Brokers succeeding without carriers or carriers succeeding without brokers is no success at all. A consensus is evolving that we need to suceed together. Hopefully, this too will become an industry solution helping to engage consumers. The app connects the consumer with his or her broker of choice, the consumer gets specific claims advice from the insurer and the insurer is able to direct more claims to their preferred network of suppliers which, in turn, reduces fraud and an insurer’s claims costs. Everyone wins with the broker mobile app and, yet, insurers are still releasing their own individual mobile apps.This will provide multiple, confusing messages and options to the client. We need to work together.
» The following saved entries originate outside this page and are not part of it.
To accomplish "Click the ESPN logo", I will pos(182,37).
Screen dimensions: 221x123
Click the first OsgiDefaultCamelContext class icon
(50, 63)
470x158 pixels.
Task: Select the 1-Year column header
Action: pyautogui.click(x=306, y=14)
Online quoting Online quoting is another shiny object that seems to distract insurers. Four years ago, IBRI launched myinsuranceshopper.ca (MIS), an online branding exercise that allows consumers to find a local broker, get a price and engage them in a space where the broker brand did not have a presence as of 2008. We have invested significant resources to drive traffic to this site and have delivered a valuable online branding campaign. Recently, through some changes in the architecture of the site, MIS is much more likely to appear on the top of Google search pages, which present the outcome of keyword searches in order of relevancy.
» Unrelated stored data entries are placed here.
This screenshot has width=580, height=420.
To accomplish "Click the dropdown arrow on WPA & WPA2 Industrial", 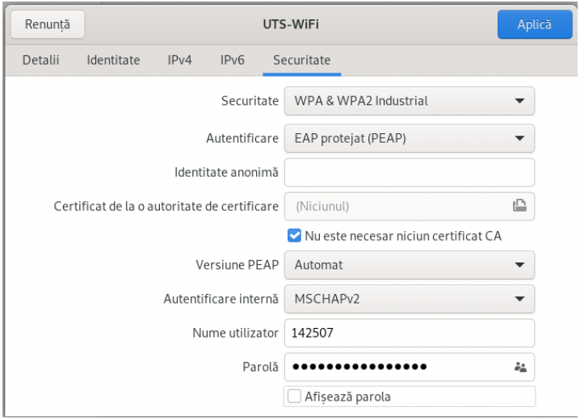I will tap(519, 101).
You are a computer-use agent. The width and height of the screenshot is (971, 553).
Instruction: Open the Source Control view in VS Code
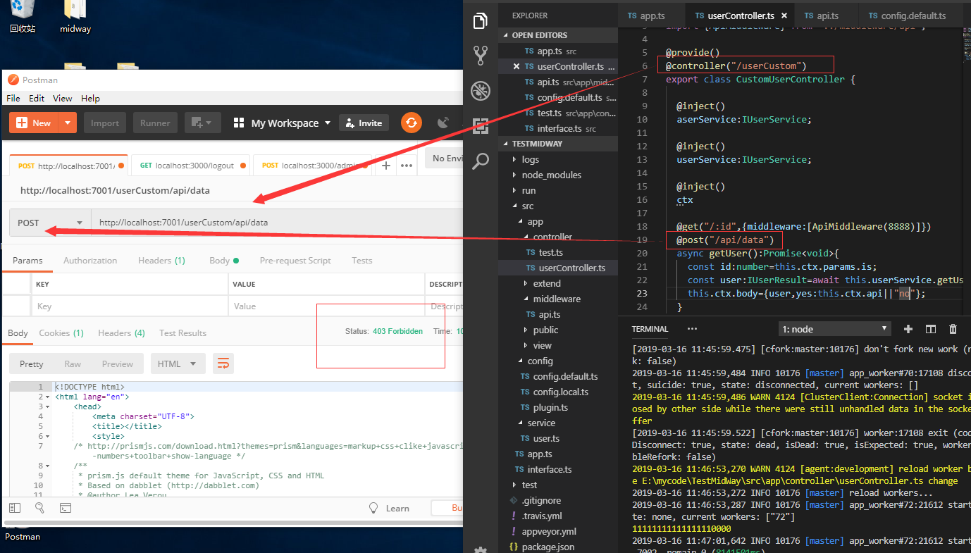pyautogui.click(x=481, y=55)
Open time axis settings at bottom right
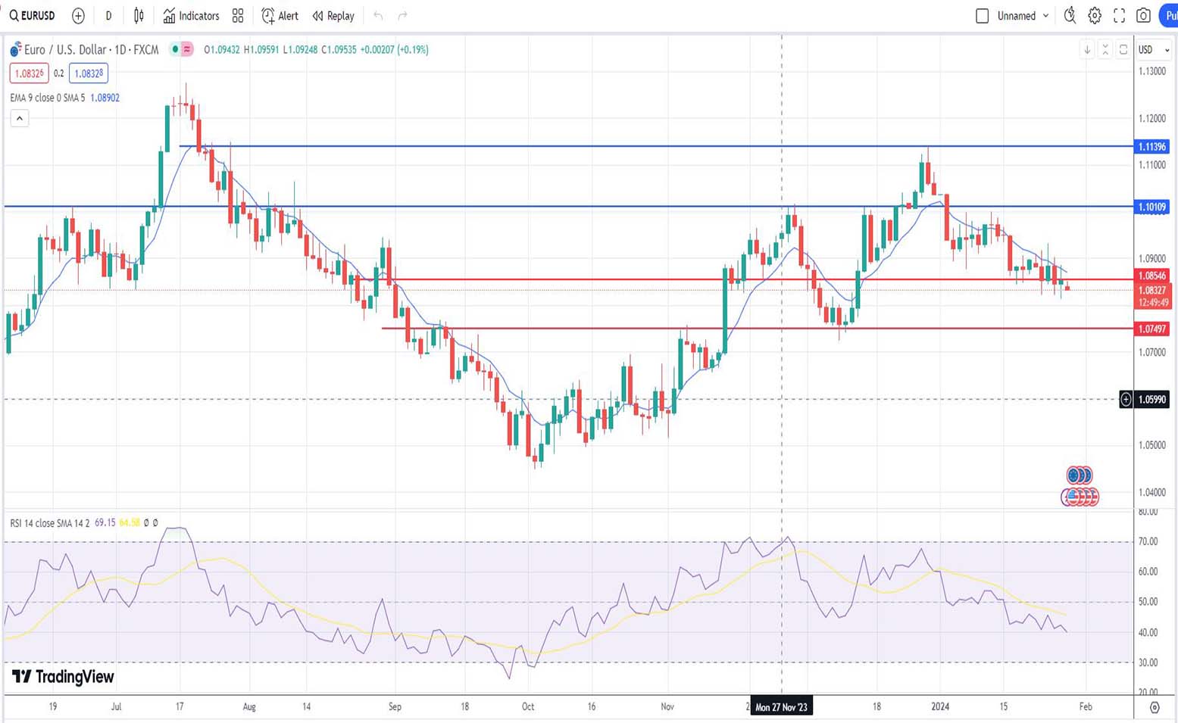Screen dimensions: 1178x723 (1155, 707)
Our hope is that when the keyword “insurance” is searched through Google, consumers will be directed to broker websites as the first option, followed by the MIS site. How is this a standard industry solution? Consumers tell us they like to shop online. However, they don’t like to make a purchase without consulting with a licensed professional. As a channel, we need to deliver an effective tool for consumers to do their online shopping. This tool must provide a solution for not just one insurer or broker, but for all insurers and brokers.We need to win the online traffic as a channel; we can’t as individual brokers or insurers. However, insurers continue to build their own individual online quoting tools. This runs the significant risk of fracturing the online marketplace. I believe MIS presents an opportunity for brokers and insurers alike to adopt an online tool that enhances the broker channel value proposition instead of clouding it with multiple direct access solutions. Working together is less expensive for each of us and delivers a better solution. So far myinsuranceshopper.ca has been endorsed by Ontario, New Brunswick and most recently Alberta. Other provinces are also investigating MIS and are likely to make announcements shortly.
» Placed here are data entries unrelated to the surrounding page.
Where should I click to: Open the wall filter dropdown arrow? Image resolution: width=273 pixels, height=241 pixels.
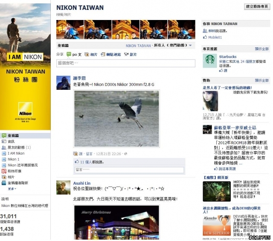(190, 46)
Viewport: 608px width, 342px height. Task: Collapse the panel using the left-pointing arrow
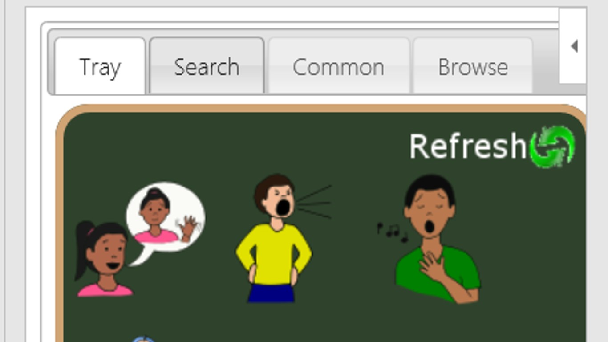(574, 45)
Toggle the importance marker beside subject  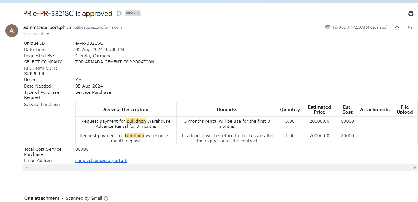click(119, 13)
COLLABORATION It is critical that insurers market online as well as brokers. A couple of insurers are doing a really nice job of online marketing and branding. If those insurers would add a call to action on each site visit for a consumer to “click here to get a quote,” and if that site traffic were driven to MIS (where the consumer can pick a broker), we are then marrying the consumer with an insurer’s national brand recognition and the trusted advice of his or her local broker. That is where we will find true success! We need to succeed together by finding broad industry solutions rather than narrow individual solutions.That is the place from which our long-term success will come.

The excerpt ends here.